Eduardo Barajas Sandoval

Eduardo Barajas Sandoval

Columna: Opinión

e-mail: eduardo.barajas@urosario.edu.co



Es frecuente que los gobernantes se encuentren en un momento determinado en condiciones de inferioridad ética respecto de sus gobernados.
La evidencia de esa inferioridad debería ser la señal del retiro de quien no merece dirigir. Pretender gobernar desde una posición que no concita el respeto general es un contrasentido. Aferrarse al poder en esas circunstancias deteriora la moral pública y desactiva el ánimo de la sociedad. Perturba la búsqueda permanente de la felicidad, derecho fundamental y clave de la armonía social.

 

El reciente proceso político brasileño había puesto ya en evidencia un rechazo creciente a la figura de la presidenta Dilma Rousseff y a la corrupción generalizada que, según personas autorizadas, como el expresidente Fernando Henrique Cardoso, afecta al conjunto del aparato estatal.

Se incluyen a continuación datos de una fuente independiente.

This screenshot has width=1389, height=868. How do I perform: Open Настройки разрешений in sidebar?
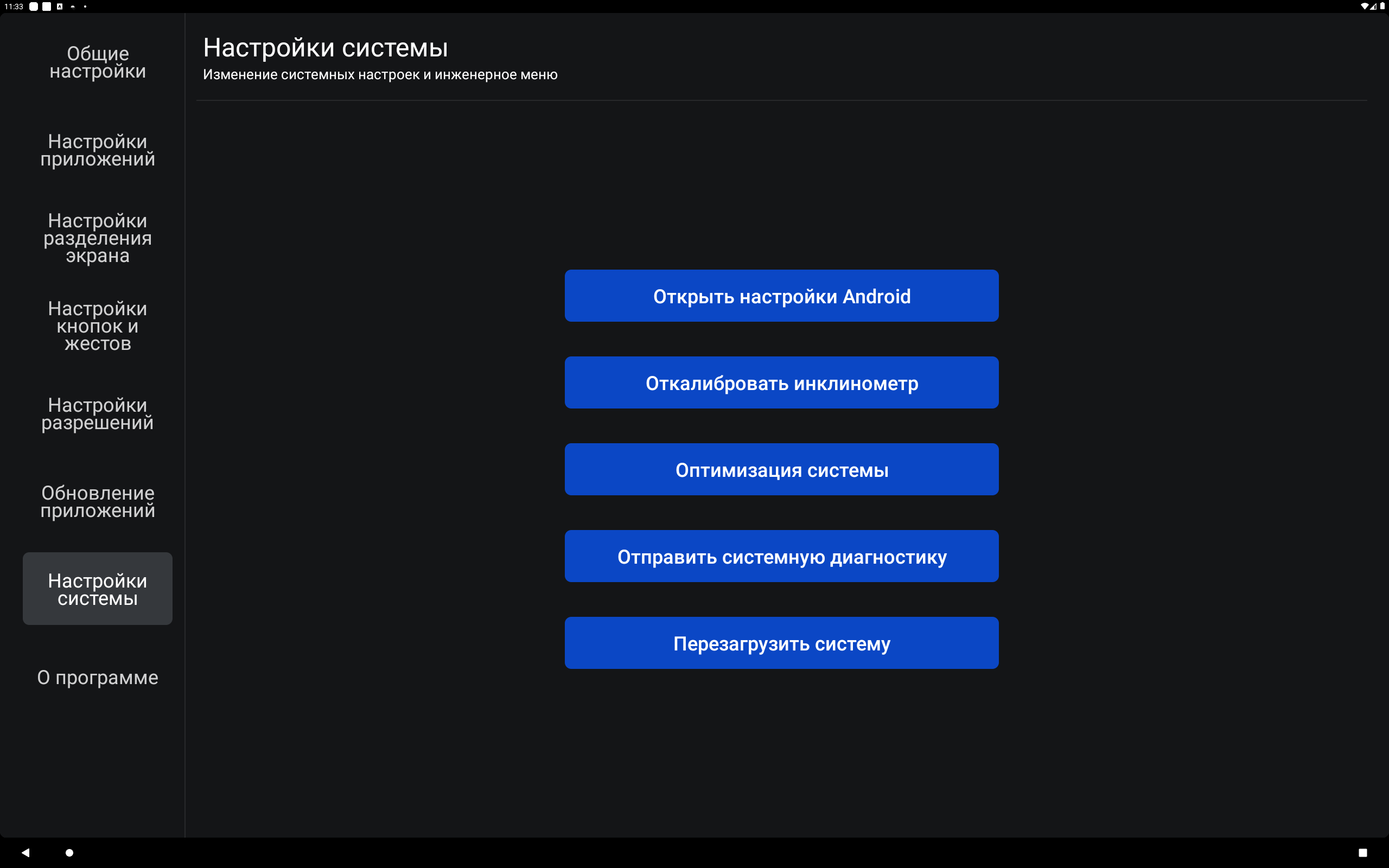(x=98, y=413)
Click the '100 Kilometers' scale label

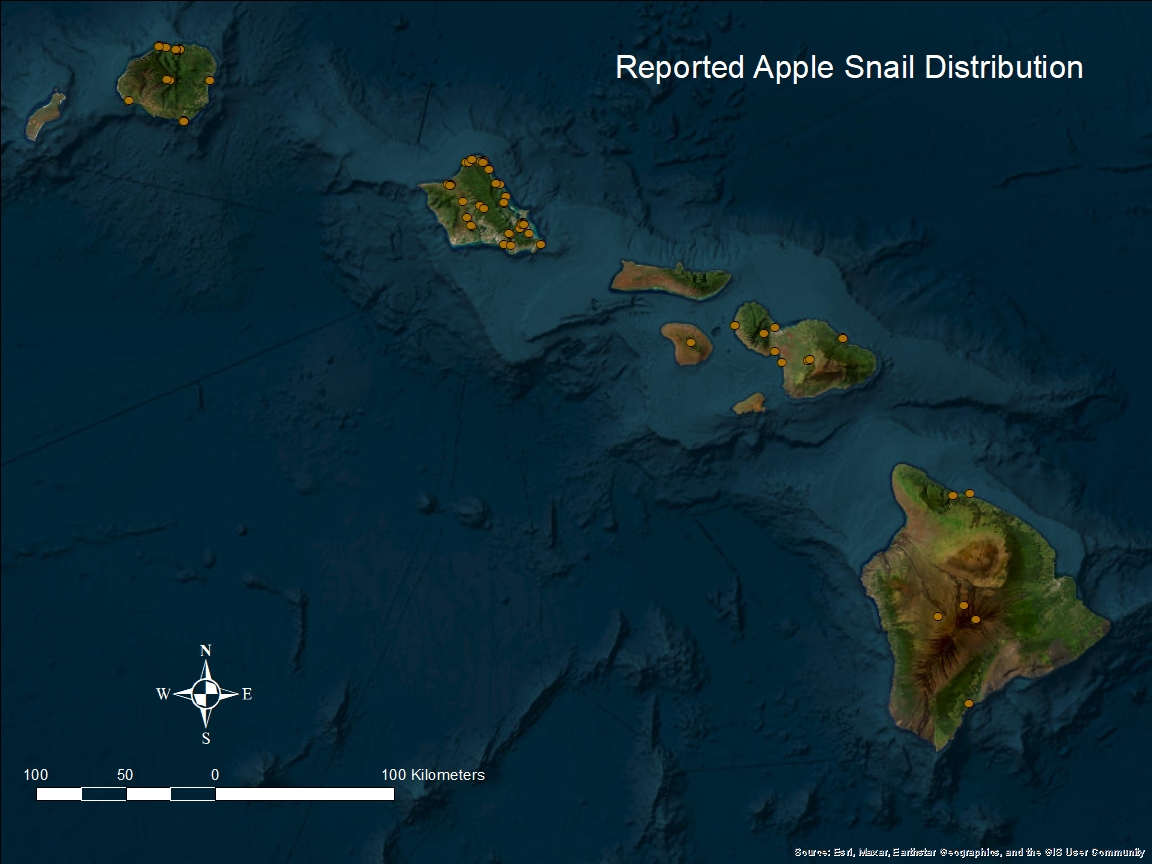pos(433,775)
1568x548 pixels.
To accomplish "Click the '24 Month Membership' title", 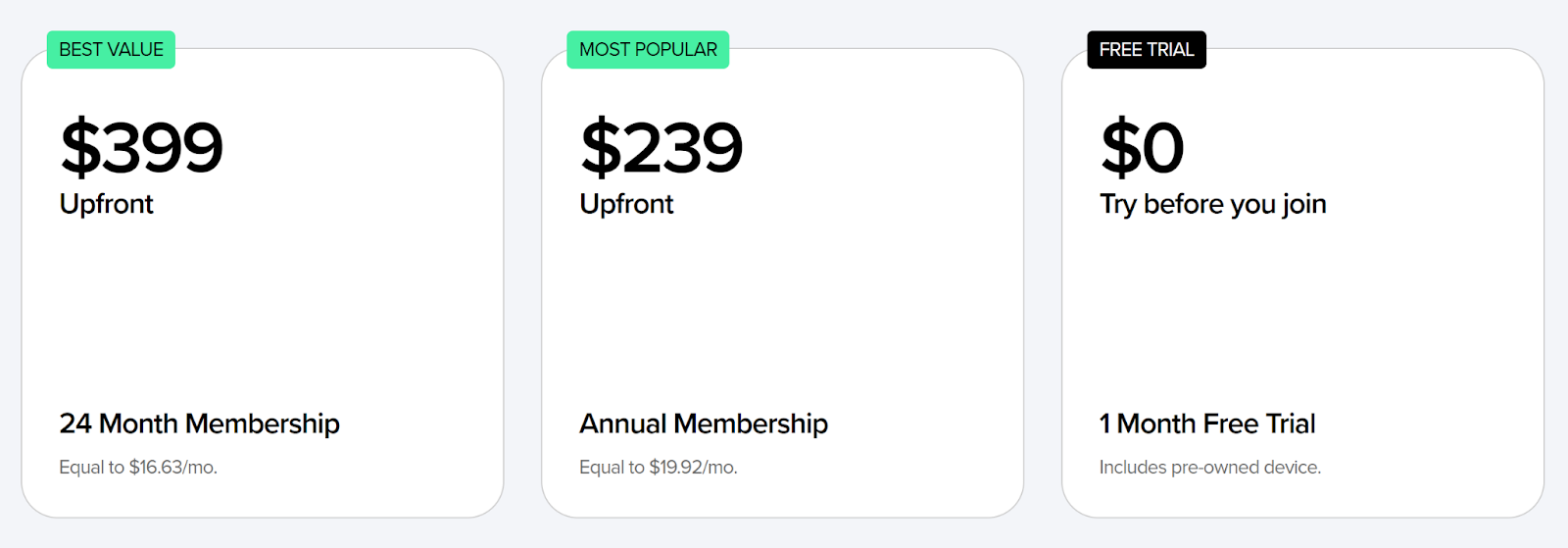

La insatisfacción por la tarea del gobierno tuvo que ver inicialmente con los resultados de la gestión de la economía y el deterioro del nivel de vida de amplios sectores de la sociedad. Luego, en la medida que a la ineptitud se fueron sumando las cuentas de la corrupción y del uso a la vez astuto y ramplón de los mecanismos institucionales para ayudar a los amigos a salir de los afanes de la persecución de la justicia, las cosas quedaron listas para el colapso del régimen.

El escándalo de Petrobras, con la creciente vinculación de funcionarios públicos al circuito de las maniobras ilícitas alrededor de millonarios contratos de la petrolera, ha llegado a tocar la cúpula del poder y se convierte en símbolo del proceso de deterioro general de la vida pública del país. Motivo de preocupación para la propia señora Rousseff, quien presidió el Consejo de Administración de la empresa entre los años 2003 y 2010, período crucial en el sumario de los desaciertos estratégicos y el desorden en la disposición de los recursos de contratación.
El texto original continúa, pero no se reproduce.